Bodowyr, looking northwards.

I was also thinking – about this statement – when I visited the dolmen at Bodowyr. It’s a persuasive line of reasoning, one that might also be applied to our regular, compulsive routine of fitting ’meaning’ to the features of ancient art, or monuments; when that seductive trap becomes an irresistible dish, a hegemony in effect, of symbolism (as impulse). How often do we try to ‘tie the meaning’ of a monument to thoughts that are prompted only by a shape? He (later) continues;

“..:authentic experience eludes us in everyday life; creative ideas come from unexpected and inexplicable directions, often outside the self; our individual prejudices can stand between us and the achievement or understanding of the highest kinds of art;..”

Even when considering the work of an artist who has lived in our time and about whom so much is known, it would be vain to pronounce a conclusive solution to any riddle of stimulus. How much more vain then, if the riddle concerns the stimuli behind a five thousand year old construction?

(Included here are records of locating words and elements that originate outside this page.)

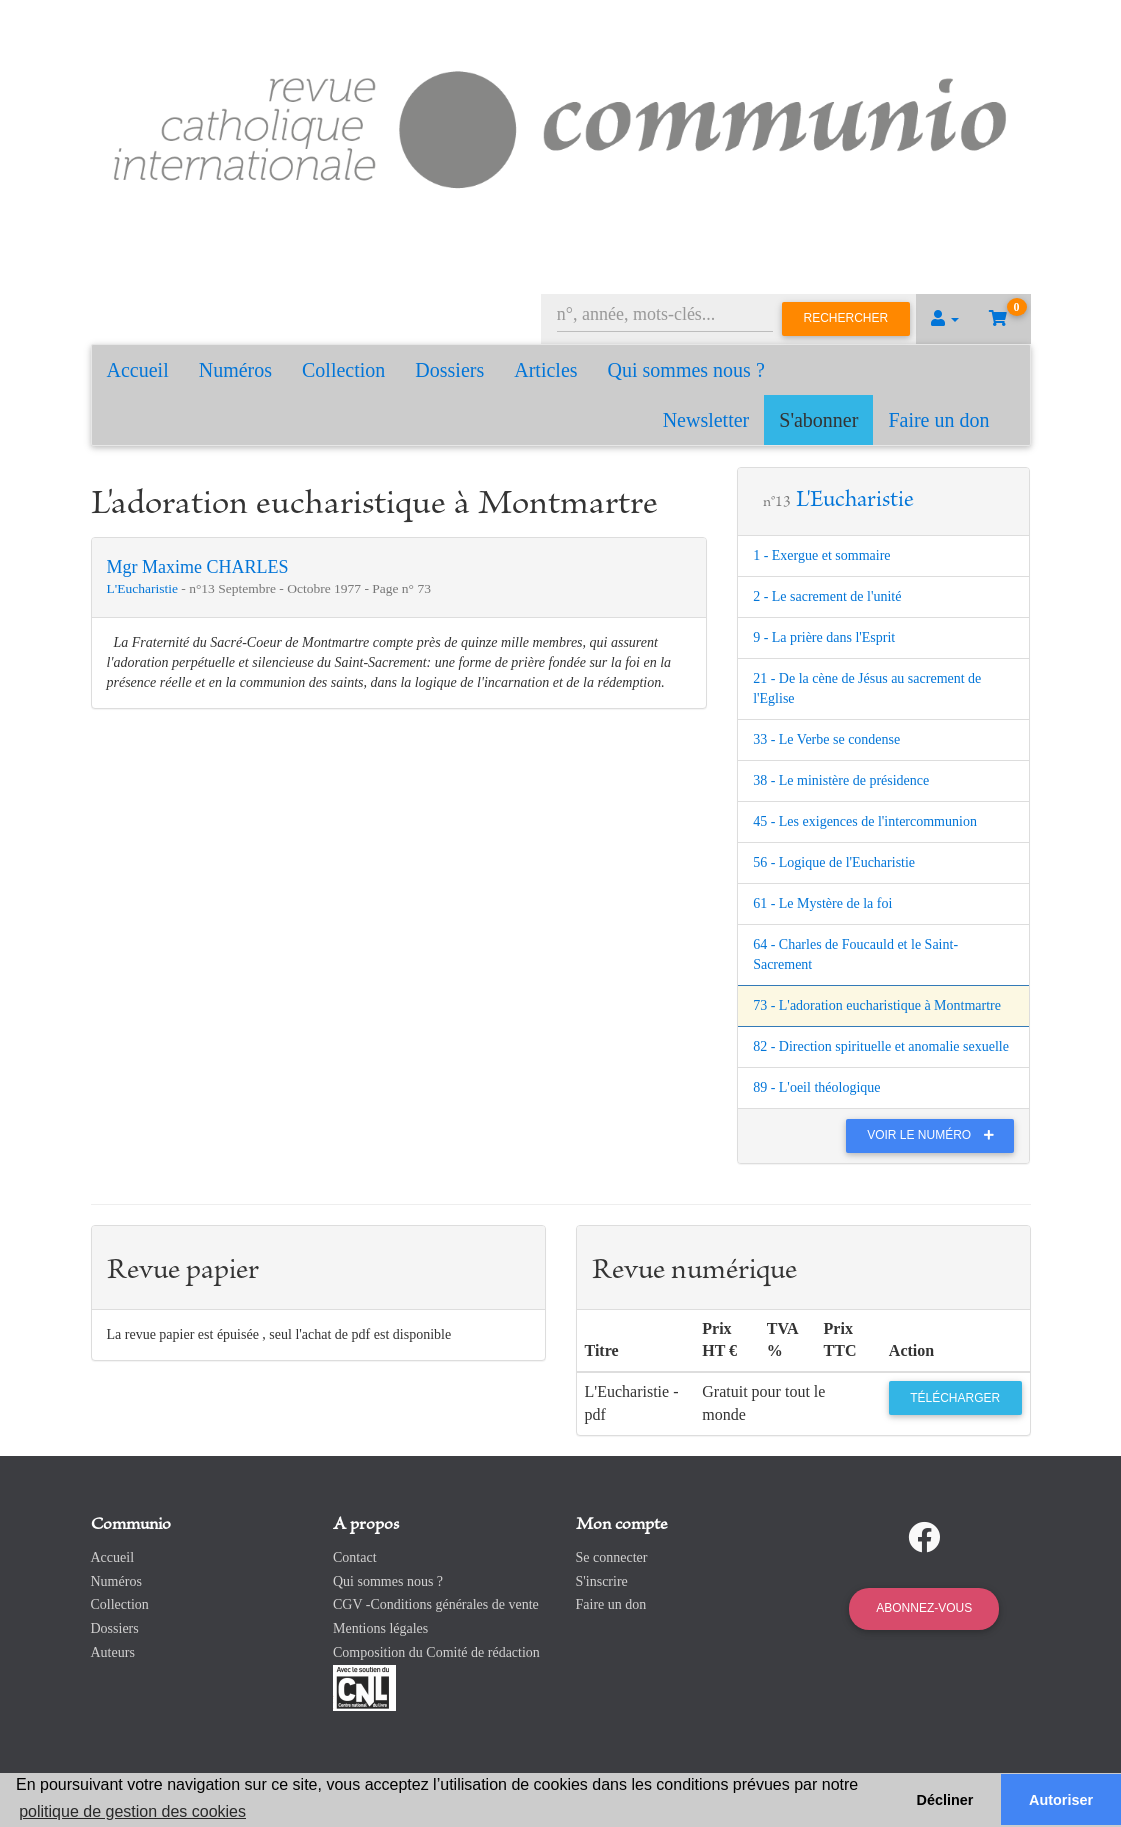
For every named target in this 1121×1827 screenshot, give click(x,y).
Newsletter (706, 420)
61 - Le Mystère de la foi (822, 903)
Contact (355, 1557)
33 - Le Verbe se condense (826, 739)
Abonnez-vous (924, 1608)
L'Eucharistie (144, 588)
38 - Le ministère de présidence (841, 780)
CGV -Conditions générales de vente (436, 1604)
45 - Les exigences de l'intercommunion (865, 821)
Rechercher (846, 318)
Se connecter (612, 1557)
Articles (545, 370)
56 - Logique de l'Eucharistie (834, 862)
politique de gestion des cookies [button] (132, 1811)
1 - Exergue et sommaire (821, 555)
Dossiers (449, 370)
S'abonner (818, 420)
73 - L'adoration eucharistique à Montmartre (877, 1005)
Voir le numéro (935, 1135)
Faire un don (938, 420)
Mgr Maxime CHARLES (198, 567)
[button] (945, 319)
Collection (343, 370)
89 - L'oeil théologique (816, 1087)
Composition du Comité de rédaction (436, 1652)
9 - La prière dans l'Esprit (824, 637)
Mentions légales (380, 1628)
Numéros (235, 370)
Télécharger (955, 1398)
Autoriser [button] (1061, 1800)
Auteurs (113, 1652)
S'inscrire (602, 1581)
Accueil (138, 370)
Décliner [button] (945, 1800)
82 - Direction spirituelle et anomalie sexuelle (881, 1046)
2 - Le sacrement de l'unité (827, 596)
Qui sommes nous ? (686, 370)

Bodowyr, looking eastwards to Snowdonia.

To the eye that more modestly looks for images here (and how different is that pursuit, in practice?), the quartz hangs in droplets on the stones, like the drizzled water on the rails outside – the capstone itself, supported by three (of an original four) uprights, has the scaled contours of a peak in the massive mountain range that the chamber opens towards. Inside, on the surfaces to the rear of that eastern opening, but more ephemerally, suitably perhaps, sheep wool trails white and wispy, like the strands of an ancient beard. In this setting, the inevitable ‘offering‘ of colourful pebbles feels as presumptuous an act, somehow, as putting a sticker on ’Guernica’.

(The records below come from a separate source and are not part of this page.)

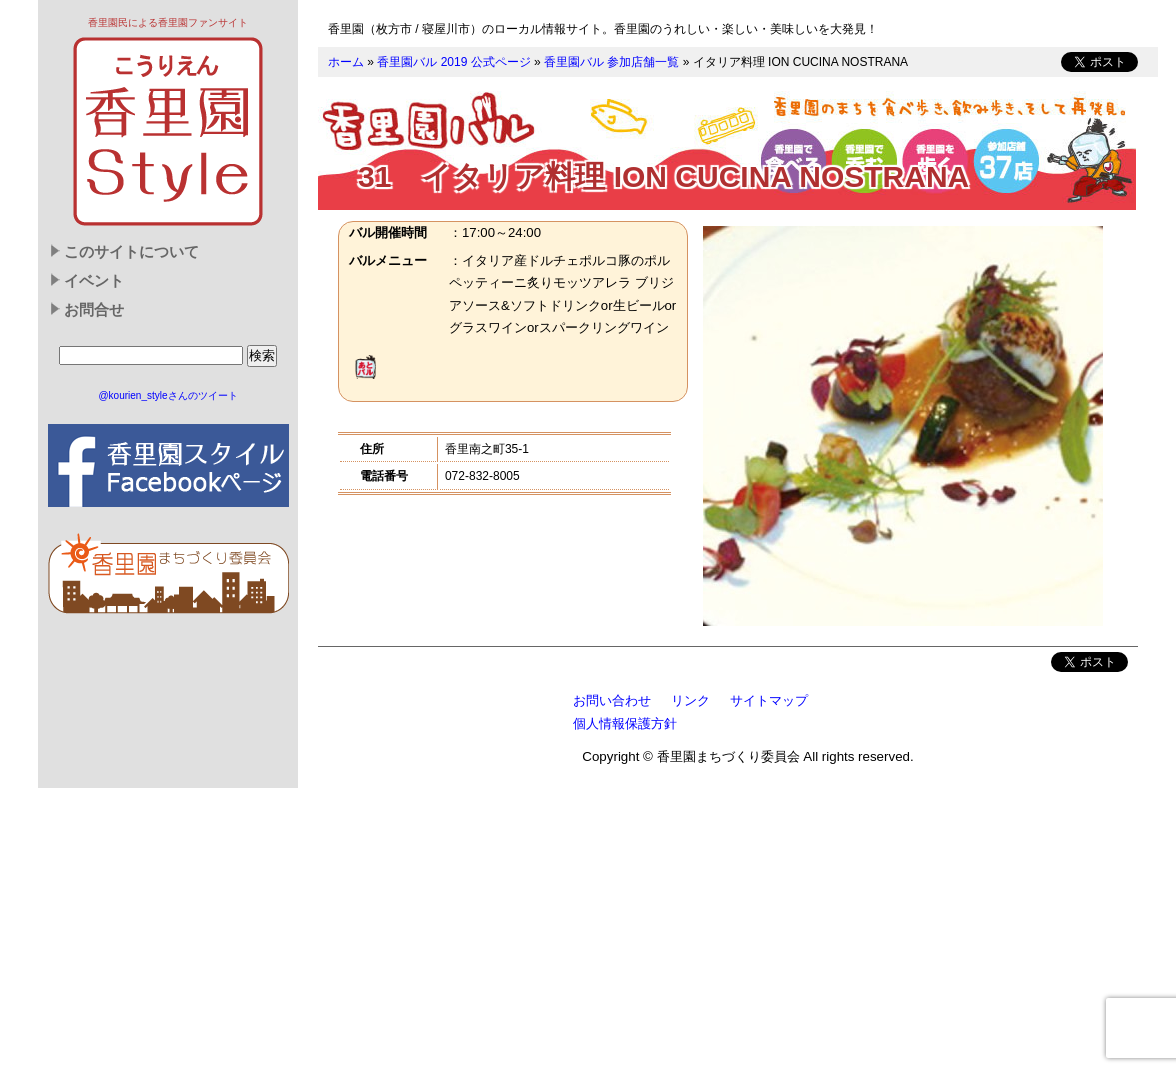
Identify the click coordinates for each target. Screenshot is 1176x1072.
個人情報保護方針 (625, 723)
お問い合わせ (612, 700)
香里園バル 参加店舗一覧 (611, 62)
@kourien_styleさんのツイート (167, 395)
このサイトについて (131, 252)
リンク (690, 700)
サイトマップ (769, 700)
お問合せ (94, 310)
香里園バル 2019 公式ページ (453, 62)
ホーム (346, 62)
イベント (94, 281)
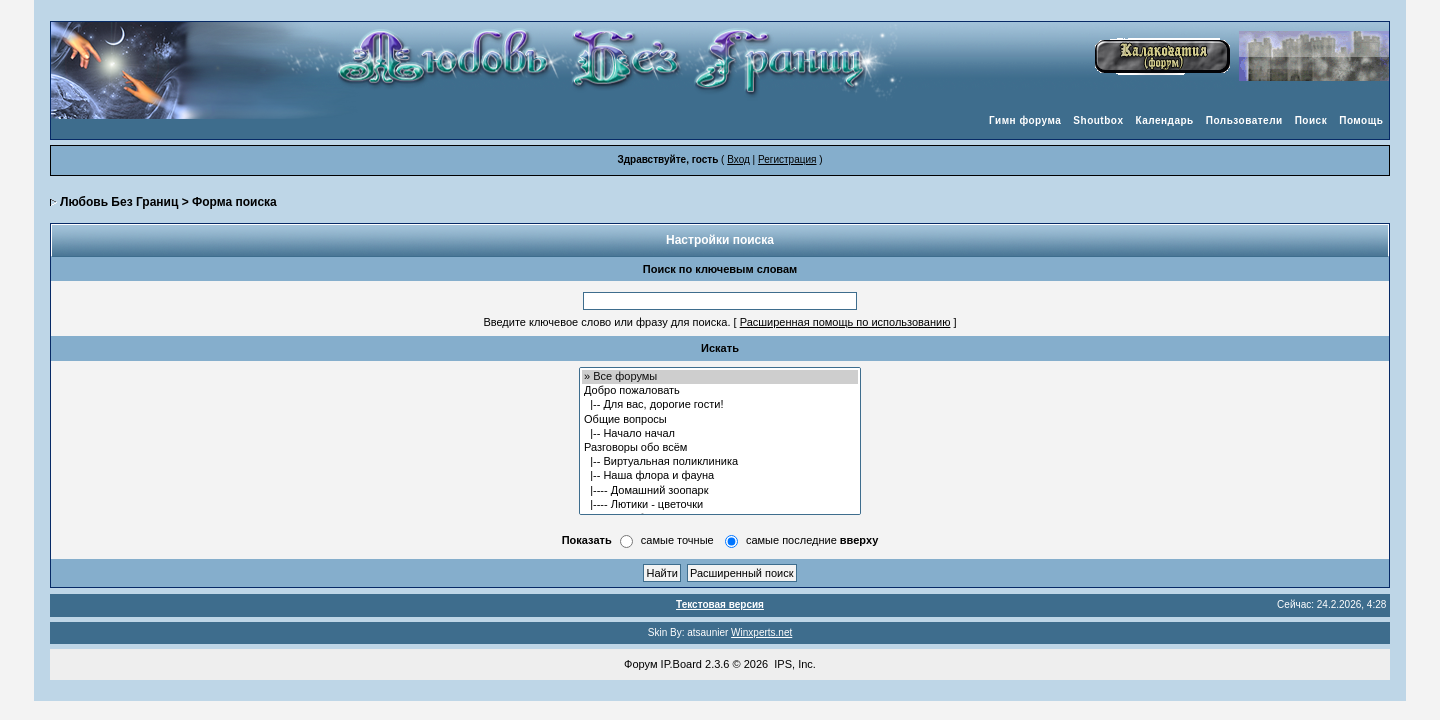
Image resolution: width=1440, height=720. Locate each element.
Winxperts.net (761, 632)
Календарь (1164, 120)
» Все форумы (720, 377)
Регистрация (787, 159)
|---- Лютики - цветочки (720, 505)
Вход (738, 159)
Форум (640, 664)
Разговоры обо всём (720, 448)
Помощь (1361, 120)
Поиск (1311, 120)
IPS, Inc (793, 664)
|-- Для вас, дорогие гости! (720, 405)
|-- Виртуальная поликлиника (720, 462)
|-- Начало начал (720, 434)
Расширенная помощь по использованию (845, 322)
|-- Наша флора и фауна (720, 476)
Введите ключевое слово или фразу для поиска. (606, 322)
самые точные (677, 540)
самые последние (812, 540)
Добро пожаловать (720, 391)
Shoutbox (1098, 120)
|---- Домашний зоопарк (720, 491)
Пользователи (1244, 120)
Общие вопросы (720, 420)
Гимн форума (1025, 120)
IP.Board (681, 664)
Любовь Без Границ (119, 202)
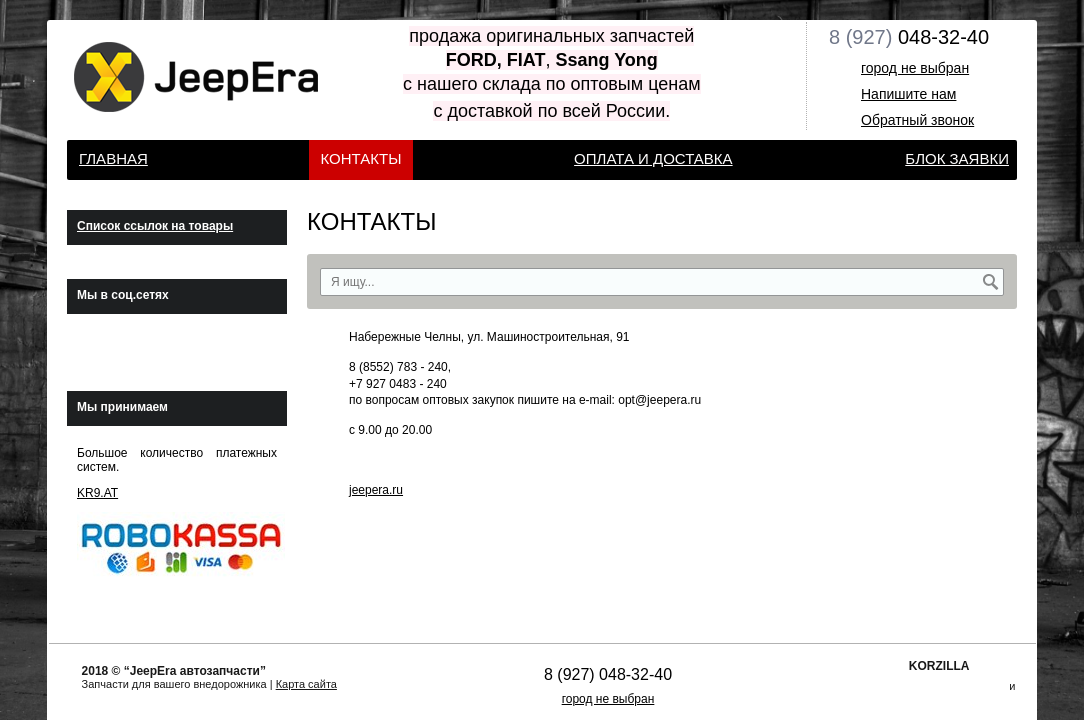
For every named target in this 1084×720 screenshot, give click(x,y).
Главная (113, 158)
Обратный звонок (917, 120)
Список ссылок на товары (155, 226)
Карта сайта (306, 684)
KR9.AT (97, 493)
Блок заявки (957, 158)
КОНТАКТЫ (361, 158)
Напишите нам (908, 94)
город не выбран (915, 68)
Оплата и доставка (653, 158)
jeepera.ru (376, 490)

According to Frances Lynch (’Gwynedd‘ HMSO 1995), Bodowyr, like nearby Ty Newydd and Ty Mawr, has the typical structure of an early passage grave – in this case, a polygonal shape with the putative passage indicated by a sill-stone – and would originally have been covered by a cairn. It is also part of a tighter, yet varied, collection of local prehistoric monuments that includes, inter alia, the earthwork of Castell Bryn Gwyn and the two huge standing stones at Tre‘r Dryw  (these latter, the remains, if one is to credit early antiquarian accounts, of an imposing, ditched and banked, circle of between eight and twelve monoliths).

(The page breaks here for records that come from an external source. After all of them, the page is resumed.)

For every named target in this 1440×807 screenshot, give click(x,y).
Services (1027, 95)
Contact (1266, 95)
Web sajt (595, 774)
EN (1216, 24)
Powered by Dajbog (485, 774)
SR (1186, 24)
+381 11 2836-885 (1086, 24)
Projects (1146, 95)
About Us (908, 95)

The Bryn Gwyn (Tre'r Dryw) stones.

The Reverend John Skinner visited the area in 1802 and his account of Bodowyr, reproduced by George Nash (’The Architecture of Death’ Logaston 2006), is both interesting and, in the context of my initial paragraph, a humbling example of resistance to the circean feast;

“Here we were gratified of a very perfect cromlech standing in a field to the north-west of the house. The upper stone terminates in a ridge like the roof of a building and measures seven feet four inches long, three feet deep and four wide: this is sustained by three supporters, each three feet in height and nearly the same in thickness. That cromlechs were not always used (if they were at all) as altars for sacrifice I think may be demonstrated by the one before as its Pyramidical form is by no means adapted to the purpose. Indeed there is a tradition amongst the Welsh that this rude memorial was erected over the grave of a British princess named Branwen who flourished in the year of the world 3105!!! [a date derived by those who believed in a literal theory of creation].”

The site of the legendary princess’ repose is more usually identified with the Bronze Age round barrow of Bedd Branwen, but here, nevertheless, is the particularly apt (for the dolmen of Bodowyr) quote from ‘The Mabinogion’ (Everyman 1949);

“Then she looked on Ireland and the Island of the Mighty, what she might see of them. ‘Alas, Son of God,’ said she, ’woe is me that ever I was born: two good islands have been laid waste because of me!’ And she heaved a great sigh, and with that broke her heart. And a four-sided grave was made for her, and she was buried there on the bank of the Alaw.”